The exercise >> Can you copy out the data below word for word, from its first line through the line containing "click(885, 91)", with both ends included and nothing further?

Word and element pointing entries
○ ○ ○ ○ ○ ○ ○

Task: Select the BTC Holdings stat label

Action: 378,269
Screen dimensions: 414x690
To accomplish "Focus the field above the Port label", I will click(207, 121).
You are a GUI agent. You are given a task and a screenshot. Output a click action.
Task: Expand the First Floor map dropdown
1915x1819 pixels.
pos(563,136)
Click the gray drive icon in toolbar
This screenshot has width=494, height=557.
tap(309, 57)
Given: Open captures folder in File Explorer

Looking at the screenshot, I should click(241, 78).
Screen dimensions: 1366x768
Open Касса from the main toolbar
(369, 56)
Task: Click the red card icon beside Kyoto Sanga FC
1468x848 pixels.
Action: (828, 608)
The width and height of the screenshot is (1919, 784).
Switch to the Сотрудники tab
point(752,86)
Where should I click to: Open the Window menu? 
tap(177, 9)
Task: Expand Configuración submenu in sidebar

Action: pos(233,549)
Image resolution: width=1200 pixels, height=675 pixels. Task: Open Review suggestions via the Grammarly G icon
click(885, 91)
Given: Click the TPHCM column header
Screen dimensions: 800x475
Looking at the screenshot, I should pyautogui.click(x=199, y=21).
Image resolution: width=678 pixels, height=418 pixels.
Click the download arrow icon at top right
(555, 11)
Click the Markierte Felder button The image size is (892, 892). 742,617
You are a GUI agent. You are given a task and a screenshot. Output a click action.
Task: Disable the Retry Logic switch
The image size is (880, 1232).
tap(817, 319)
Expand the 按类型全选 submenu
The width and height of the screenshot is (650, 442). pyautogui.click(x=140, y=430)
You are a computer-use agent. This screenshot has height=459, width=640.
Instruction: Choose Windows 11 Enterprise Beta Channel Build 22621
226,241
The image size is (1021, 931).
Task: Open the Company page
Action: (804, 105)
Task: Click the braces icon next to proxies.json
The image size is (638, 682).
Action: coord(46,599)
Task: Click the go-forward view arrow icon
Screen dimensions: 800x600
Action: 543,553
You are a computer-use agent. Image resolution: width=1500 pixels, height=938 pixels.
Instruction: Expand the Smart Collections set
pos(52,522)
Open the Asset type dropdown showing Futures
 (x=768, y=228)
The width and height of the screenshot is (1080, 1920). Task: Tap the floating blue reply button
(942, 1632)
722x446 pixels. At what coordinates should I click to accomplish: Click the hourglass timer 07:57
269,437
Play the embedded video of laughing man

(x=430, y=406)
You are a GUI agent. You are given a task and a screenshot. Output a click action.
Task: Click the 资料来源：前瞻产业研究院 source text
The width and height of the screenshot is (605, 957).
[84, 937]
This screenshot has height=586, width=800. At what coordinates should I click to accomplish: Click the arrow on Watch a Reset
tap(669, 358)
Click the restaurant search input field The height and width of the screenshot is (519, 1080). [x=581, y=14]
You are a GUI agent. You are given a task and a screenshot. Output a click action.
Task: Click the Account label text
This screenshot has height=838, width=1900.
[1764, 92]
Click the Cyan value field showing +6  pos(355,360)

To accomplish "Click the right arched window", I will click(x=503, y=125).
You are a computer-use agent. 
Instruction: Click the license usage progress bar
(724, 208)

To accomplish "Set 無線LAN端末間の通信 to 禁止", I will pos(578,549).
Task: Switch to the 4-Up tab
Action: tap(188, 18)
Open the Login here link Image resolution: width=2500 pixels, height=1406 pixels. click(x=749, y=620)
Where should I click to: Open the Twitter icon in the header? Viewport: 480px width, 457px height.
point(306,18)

○ ○ ○ ○ ○ ○ ○

Problem solution >>
Task: Select the BTC Holdings stat label

Action: 378,269
Screen dimensions: 414x690
To accomplish "Focus the field above the Port label", I will click(207, 121).
You are a GUI agent. You are given a task and a screenshot. Output a click action.
Task: Expand the First Floor map dropdown
1915x1819 pixels.
pos(563,136)
Click the gray drive icon in toolbar
This screenshot has width=494, height=557.
tap(309, 57)
Given: Open captures folder in File Explorer

Looking at the screenshot, I should click(241, 78).
Screen dimensions: 1366x768
Open Касса from the main toolbar
(369, 56)
Task: Click the red card icon beside Kyoto Sanga FC
1468x848 pixels.
Action: (828, 608)
The width and height of the screenshot is (1919, 784).
Switch to the Сотрудники tab
point(752,86)
Where should I click to: Open the Window menu? 
tap(177, 9)
Task: Expand Configuración submenu in sidebar

Action: pos(233,549)
Image resolution: width=1200 pixels, height=675 pixels. Task: Open Review suggestions via the Grammarly G icon
click(885, 91)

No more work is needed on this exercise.